YOUR TASK: Only lines that contain the word "agent" are to be returned from the data below.

[Saved entries]
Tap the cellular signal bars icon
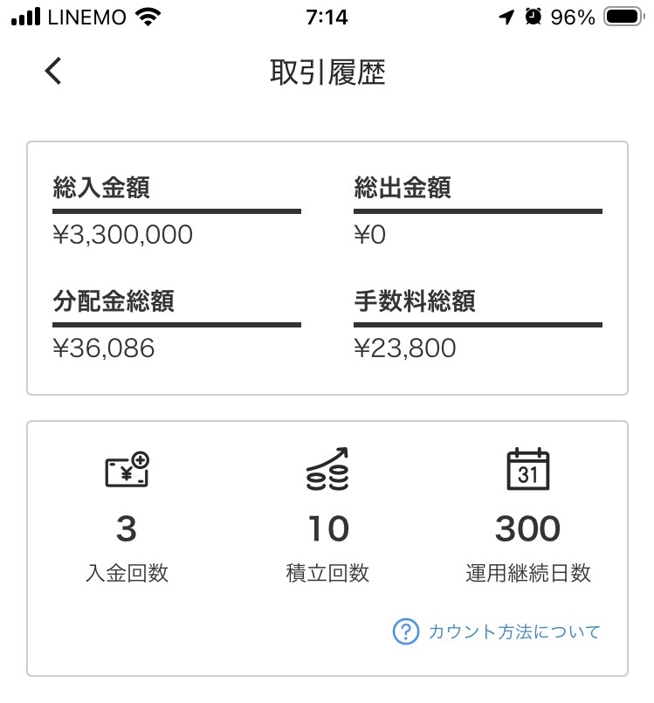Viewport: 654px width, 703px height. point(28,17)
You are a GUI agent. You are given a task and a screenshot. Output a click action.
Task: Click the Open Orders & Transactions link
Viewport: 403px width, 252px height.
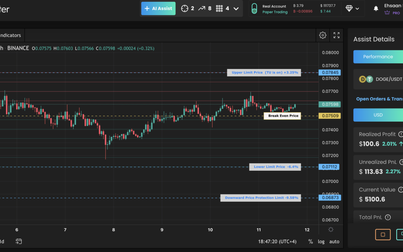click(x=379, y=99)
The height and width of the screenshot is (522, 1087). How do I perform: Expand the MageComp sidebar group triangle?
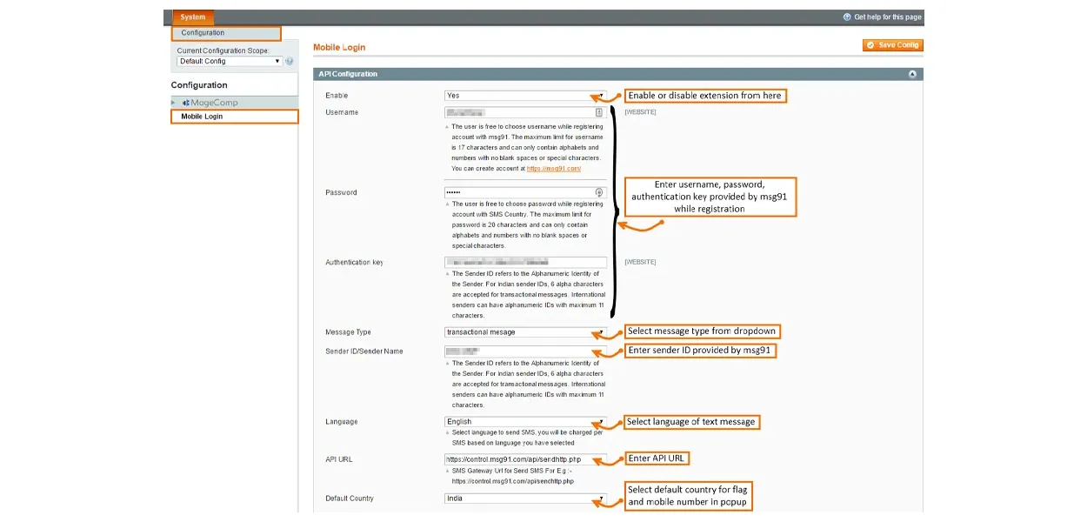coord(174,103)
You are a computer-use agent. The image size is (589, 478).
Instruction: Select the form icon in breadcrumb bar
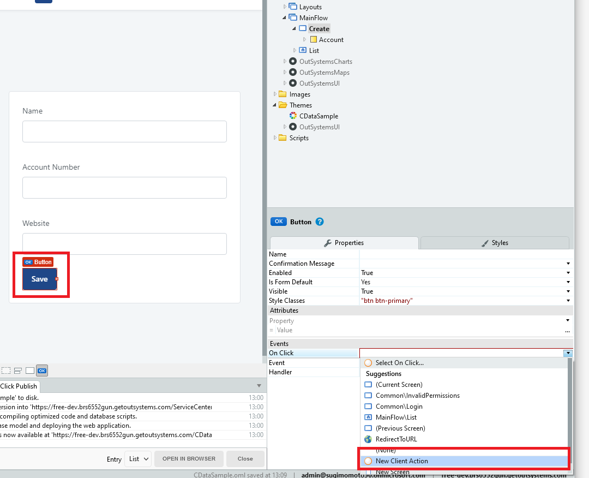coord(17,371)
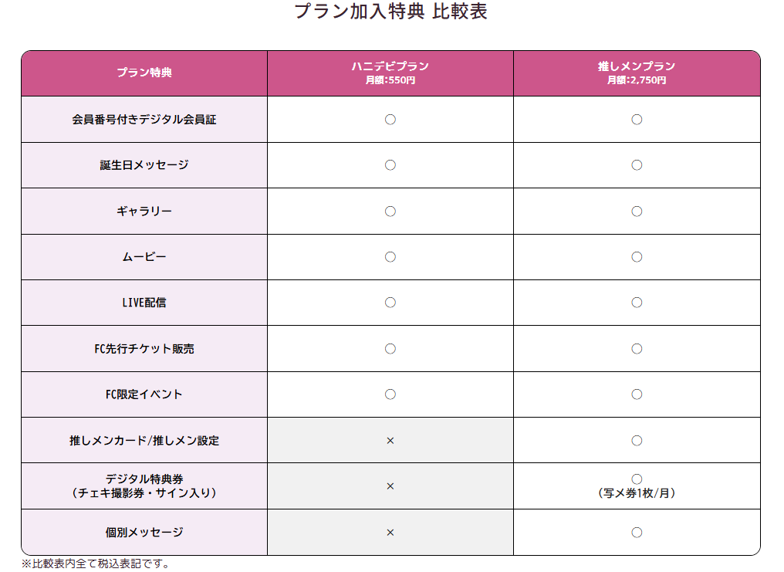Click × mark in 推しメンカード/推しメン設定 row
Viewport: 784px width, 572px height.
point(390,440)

* * *

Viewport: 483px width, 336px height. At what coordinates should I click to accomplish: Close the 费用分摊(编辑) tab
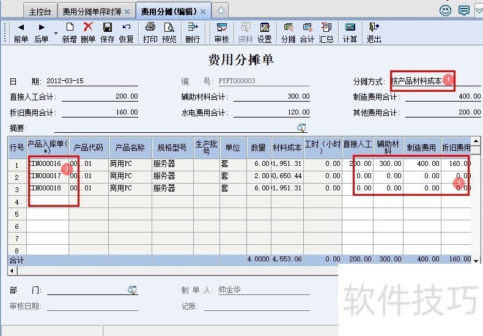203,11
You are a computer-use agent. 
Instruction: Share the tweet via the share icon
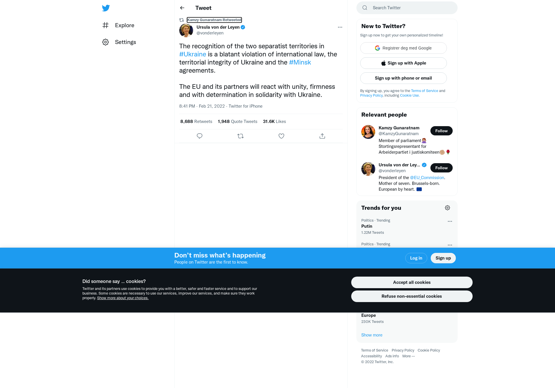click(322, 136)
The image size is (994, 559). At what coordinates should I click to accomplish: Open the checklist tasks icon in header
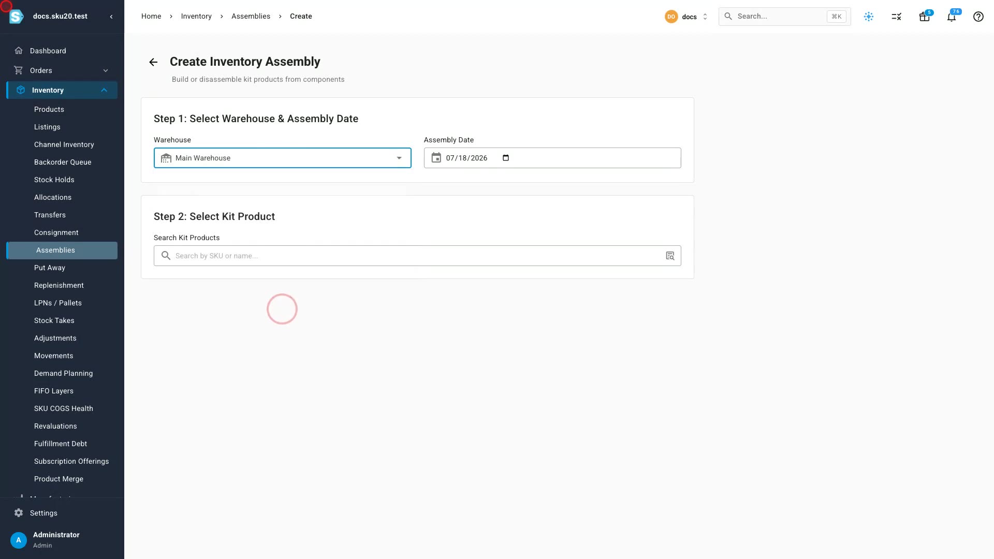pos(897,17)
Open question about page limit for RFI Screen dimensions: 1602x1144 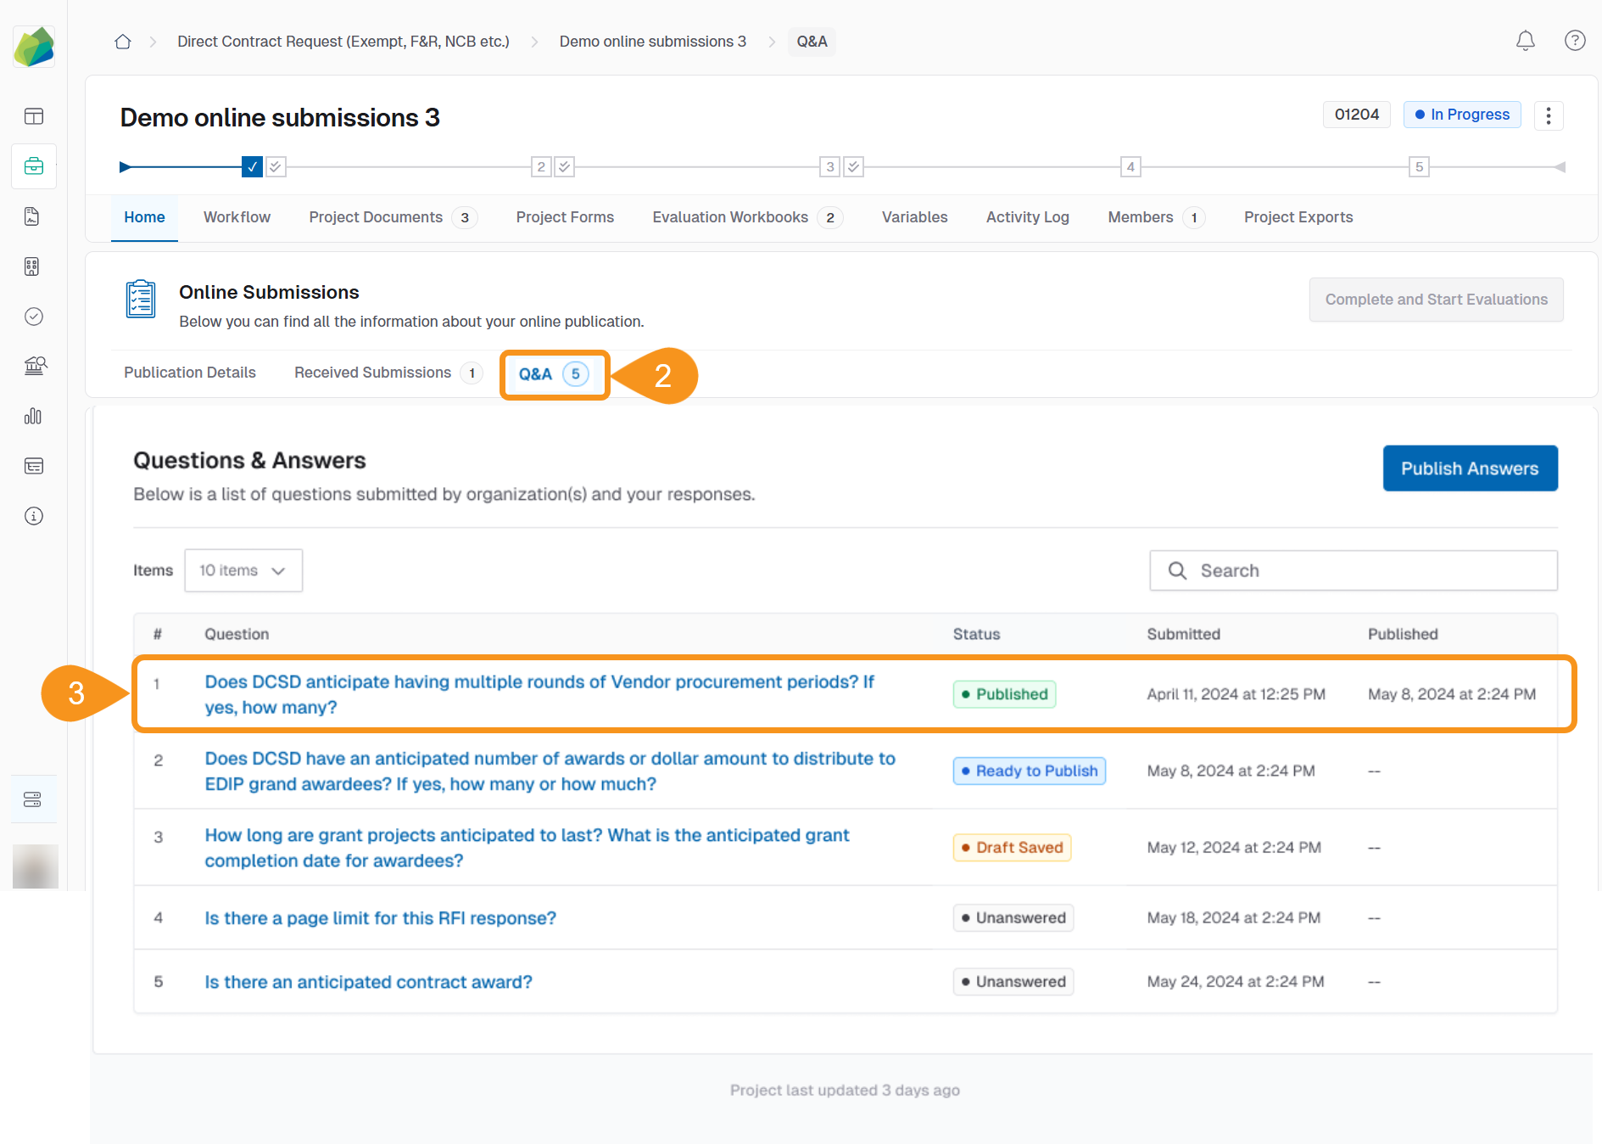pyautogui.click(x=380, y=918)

RESPONSE:
You are a GUI agent. You are given a task and a screenshot. Output a click action.
You are a computer-use agent. The image size is (589, 478).
You are a computer-use agent. 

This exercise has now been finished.